Credit Rating Agencies in the Spotlight
A New Casualty of the Mortgage Meltdown
By Larry P. Ellsworth and Keith V. Porapaiboon
As the financial system digests the losses related to the current financial crisis, credit-rating agencies, once a relatively anonymous group, have come under increasing scrutiny for their role in the crisis. This scrutiny has led to additional litigation and both congressional and regulatory oversight.

Major banks and other investors have lost hundreds of billions of dollars because of their misplaced belief in the value of residential mortgage-backed securities, including subprime securities. These losses have set off a ripple of related securities lawsuits. The initial wave of such lawsuits was mainly run-of-the-mill securities fraud cases alleging that the mortgage lenders, investment banks, and companies purchasing subprime securities failed to disclose material information about their portfolio of subprime securities.

The Rating Agencies
The credit rating agencies, which were generally paid by the issuers, produced ratings for many of these subprime securities. To produce their ratings, the agencies would look at different aspects of each individual mortgage making up the security--including the principal amount, geographic location, and credit history of the borrower--and then use that information to make predictions about the likelihood of default on the loan.
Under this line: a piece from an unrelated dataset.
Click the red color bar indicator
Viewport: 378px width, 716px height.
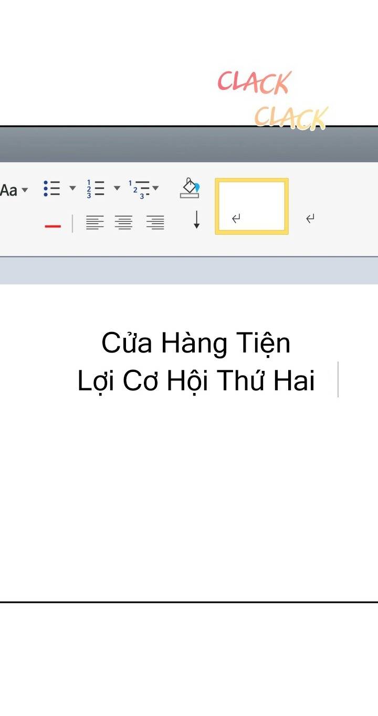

There are 10 credit rating agencies designated as Nationally Recognized Statistical Rating Organizations by the SEC: Moody's Investors Service (Moody's); Standard & Poor's (S&P); Fitch Ratings Ltd. (Fitch); A. M. Best Company; Dominion Bond Rating Service, Ltd.; Japan Credit Rating Agency, Ltd.; R&I, Inc.; Egan-Jones Ratings Company; LACE Financial; and Realpoint, LLC.

Cases Against the Rating Agencies
As the crisis moves forward, the related litigation has begun to expand to include a broader range of types of claims. One such expansion is that courts are now seeing cases alleging that credit rating agencies gave inflated triple-A ratings to many of the subprime securities that did not accurately represent the risks associated with such securities. The three major U.S. credit rating agencies—Fitch, Moody's, and S&P—saw their revenues double, from $3 billion in 2002 to $6 billion in 2007, as the real estate bubble expanded. Because of those gains, they now face the brunt of the early lawsuits in this area.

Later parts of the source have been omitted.